Any company that isn't delivering its service to billions of users daily will likely suffer far more from microservices than they will benefit.

You're right that micro-services avoid a lot of the pain of micro-services if they have one consolidated "Data service" that sits on top of their data repositories. But a micro-services architecture with a consolidated data service is similar to an airplane on the ground, it's true it can't fall out of the sky, but it's as useful as a car with awful gas mileage.

Once you add in this consolidated data service, every other service is dependent on the "data service" team. This means almost an change you make, requires submitting a request. Are their priorities your priorities? I would hate to be reliant on another team to do every development task.

Theoretically you could remove this issue by allowing any team to modify the data service, but then at that point you've just taken an application and added a bunch of http calls between method calls.

This same problem ops up with resiliency. If you have a consolidated data service, what happens if your data service goes down? How useful are your other services if they can't access any data?

I'm not following. How do things work better for the non-microservice approach?

Re. teams: For any project above a certain size, you'll have teams. If that's a network boundary, a process boundary, or a library boundary doesn't change that you'll have multiple teams for a large project.

I'm not sure I get the resiliency point. I worked on a project where the dependent data service was offline painfully frequently. We used async tasks and caching to keep things running and were able to let the users do many tasks. For us our tool was still fairly useful when dependencies went down. If we used monolith then everything would be down, right? That doesn't sound better.

> Re. teams: For any project above a certain size, you'll have teams. If that's a network boundary, a process boundary, or a library boundary doesn't change that you'll have multiple teams for a large project.

For sure, and one of the big selling points for micro-services is you can split those teams by micro service, with each team having an independent service they are responsible for. But when a big chunk of everyone's development is done on one giant service everyone shares you don't get the same benefits you would if the services were independent. Or put another way, splitting micro-services vertically can yield a bunch of benefits, but splitting them horizontally introduces a lot of pain with few benefits.

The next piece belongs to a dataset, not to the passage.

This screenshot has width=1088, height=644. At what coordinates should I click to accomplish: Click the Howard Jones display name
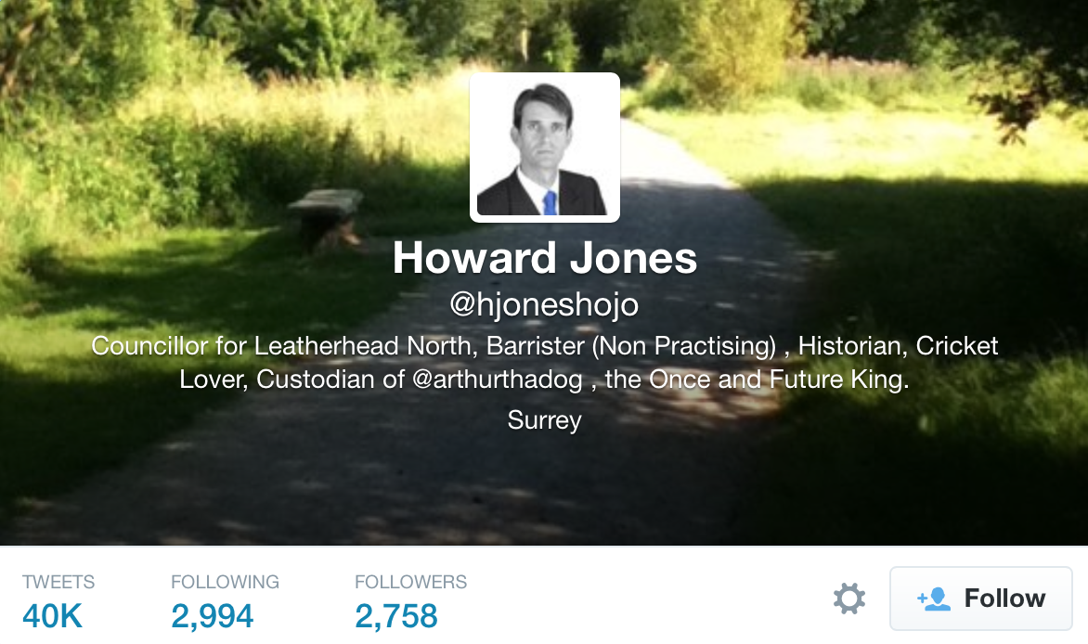coord(545,258)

> I'm not sure I get the resiliency point. I worked on a project where the dependent data service was offline painfully frequently. We used async tasks and caching to keep things running and were able to let the users do many tasks. For us our tool was still fairly useful when dependencies went down. If we used monolith then everything would be down, right? That doesn't sound better.

I'm not saying to never spin off services. If you have a piece of functionality that you just can't get stable for the life of you, splitting it off into it's own service, and coding everything up to be resilient to it's failure makes a lot of sense. (I am very curious what the cause of the data service crashing was that you couldn't fix.)

But micro-services aren't a free lunch for resiliency. You're increasing the numbers of systems, servers, configurations, and connections which by default will decrease up-time until you do a ton of work. Not to mention tracking and debugging cross service failures is much more difficult than a single server.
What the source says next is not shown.